TASK ITEM: This exercise asks for every line of the material that includes the word "below".

RECORD SET:
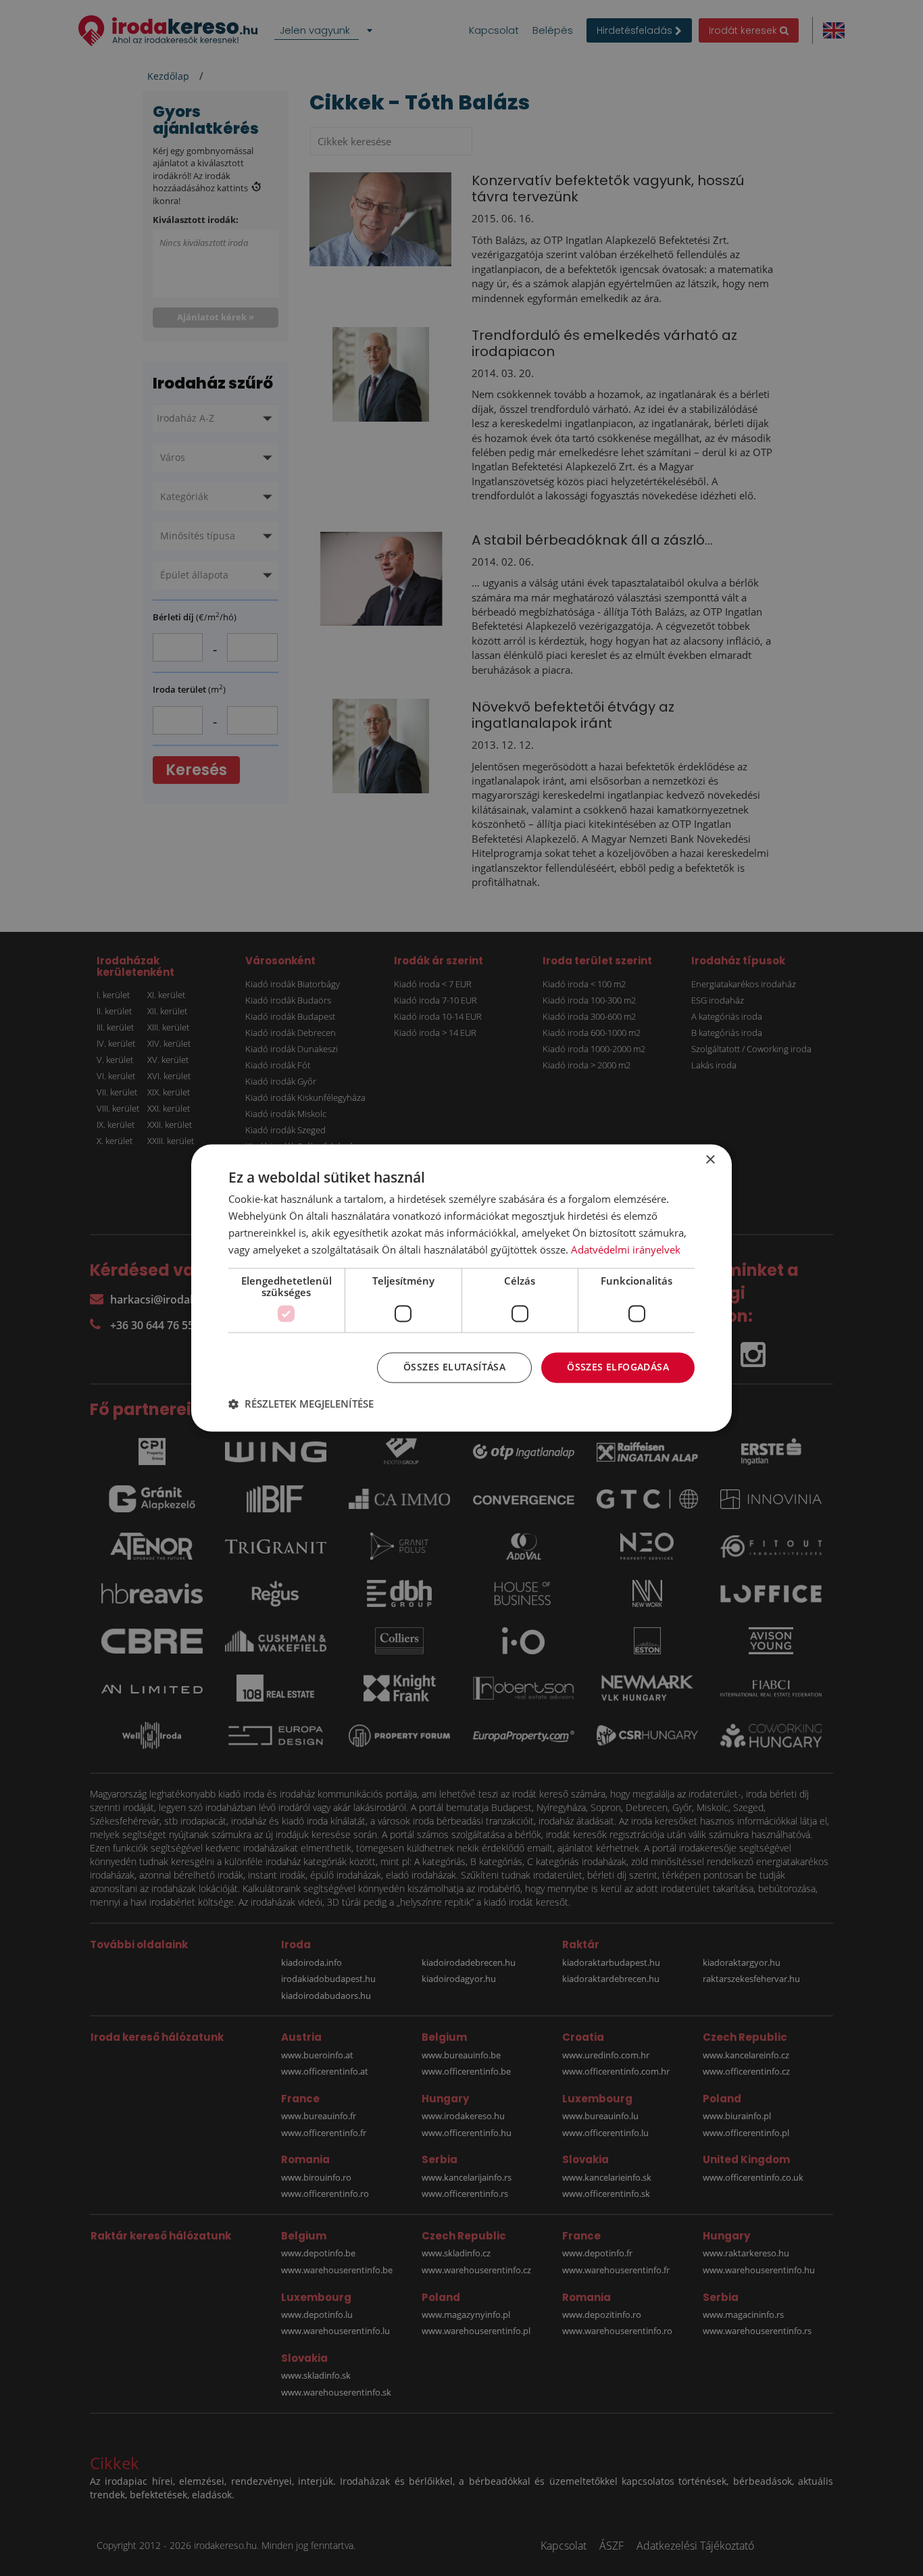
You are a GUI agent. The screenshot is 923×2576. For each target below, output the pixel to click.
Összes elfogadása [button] (618, 1367)
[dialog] (461, 1287)
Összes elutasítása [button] (454, 1367)
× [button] (710, 1160)
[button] (301, 1404)
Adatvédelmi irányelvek (625, 1249)
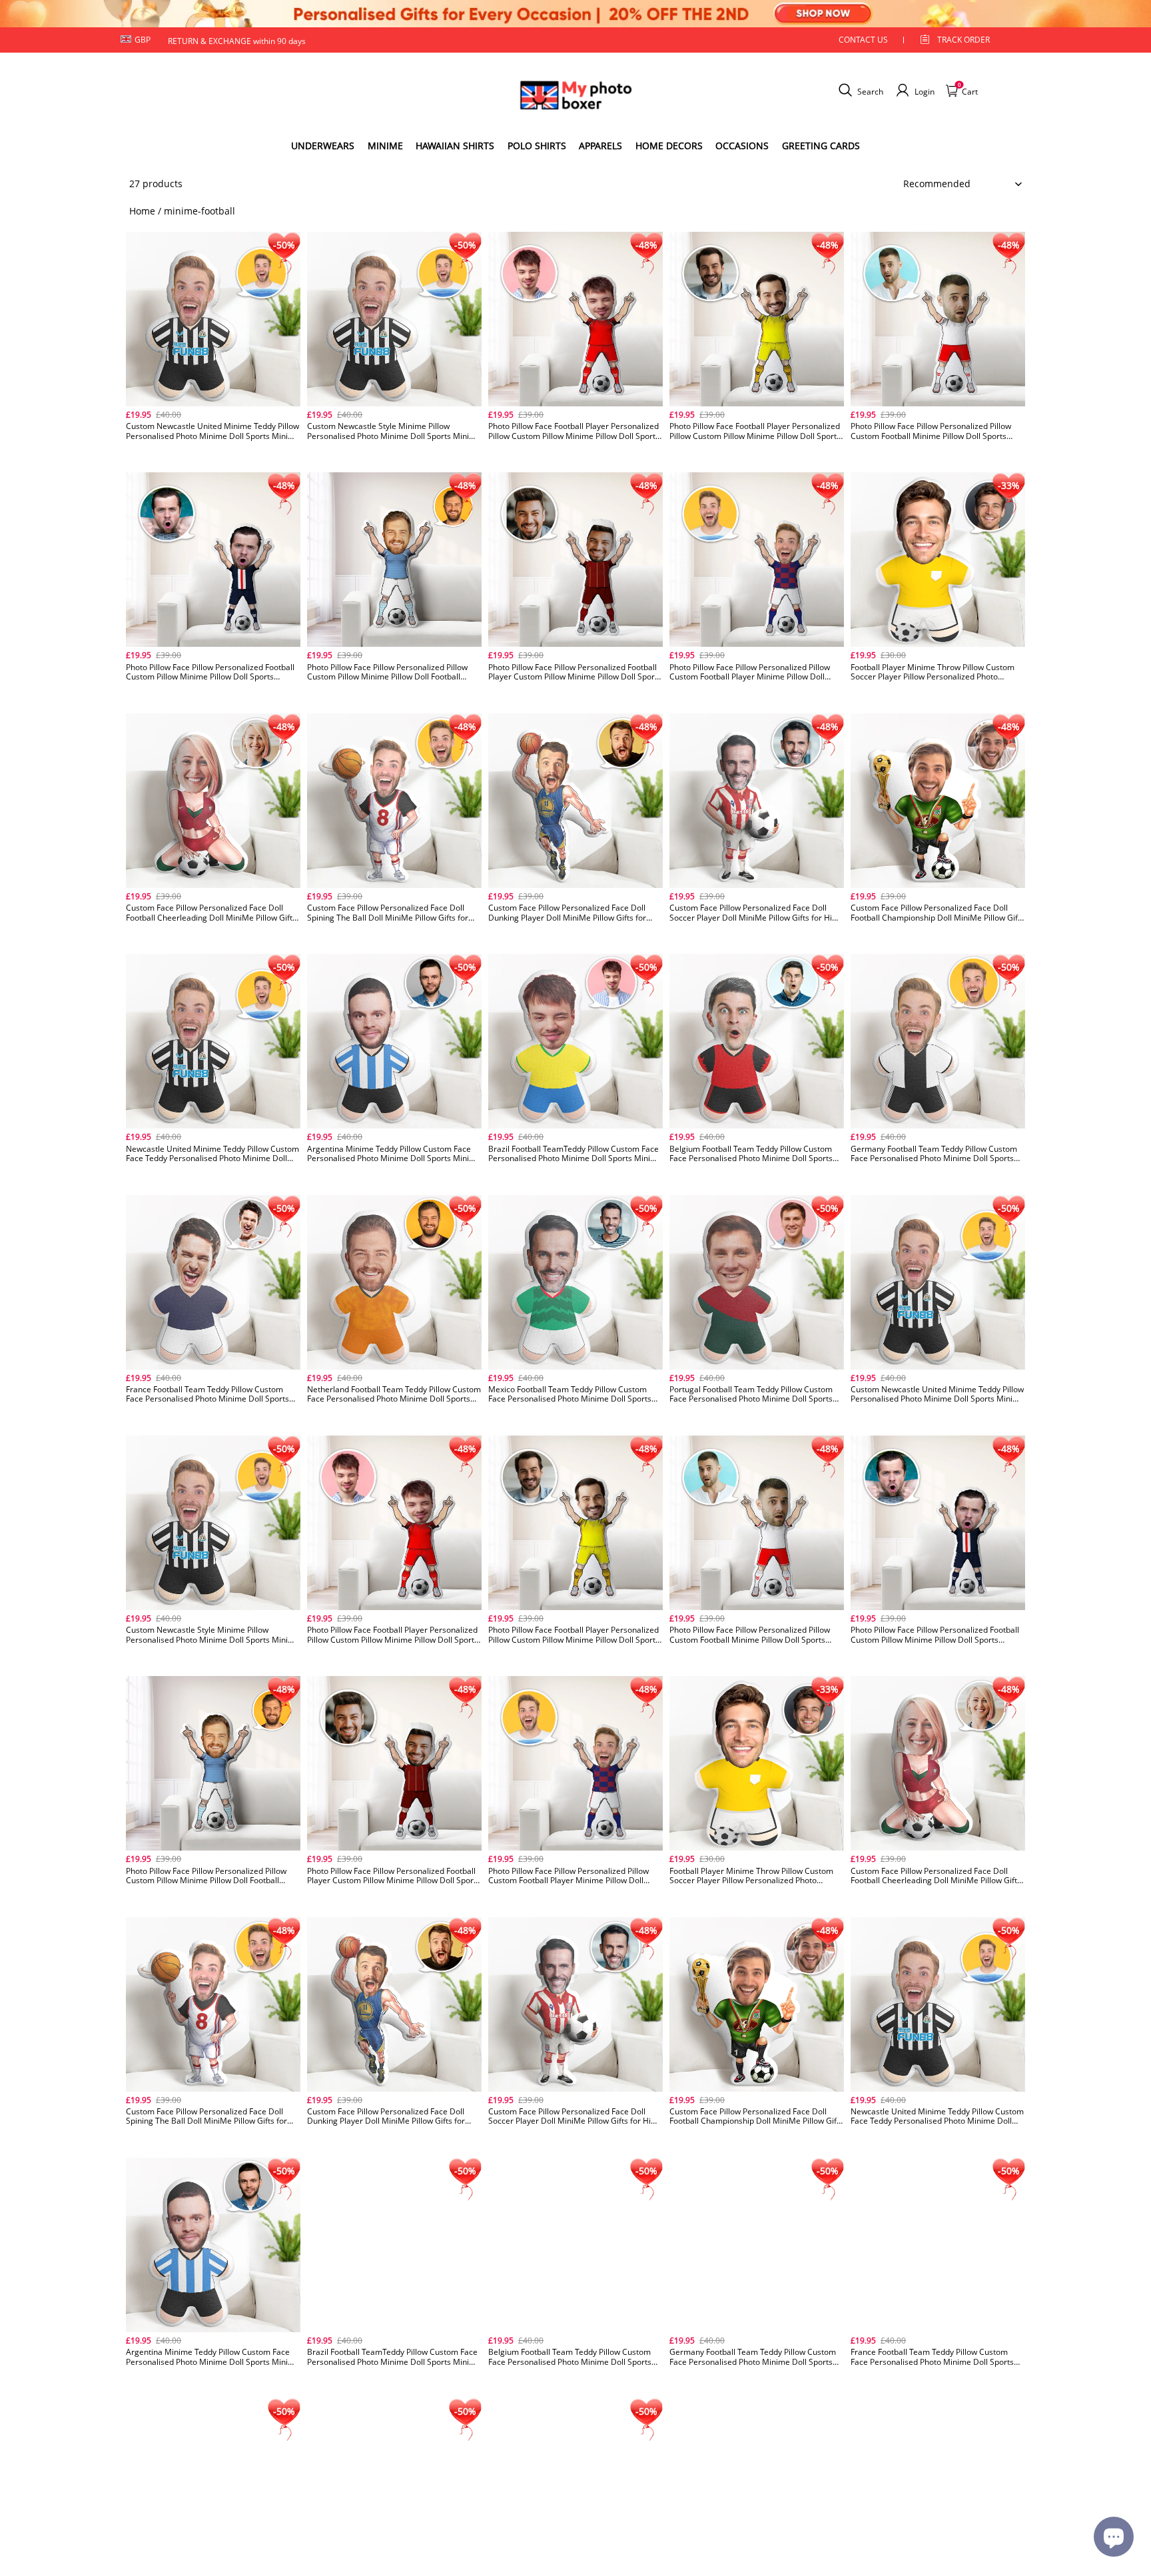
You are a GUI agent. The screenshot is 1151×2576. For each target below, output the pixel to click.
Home (142, 211)
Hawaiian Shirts (455, 145)
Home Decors (669, 145)
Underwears (322, 145)
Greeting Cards (821, 145)
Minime (385, 145)
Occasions (742, 145)
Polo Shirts (537, 145)
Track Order (963, 39)
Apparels (600, 145)
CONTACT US (863, 39)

WRITTEN SOLUTION:
You are a GUI agent. The screenshot is 923×2576. For each target below, output the pixel to click.
You are a GUI agent. The screenshot is 1151×2576. For each target below, output the pixel to click.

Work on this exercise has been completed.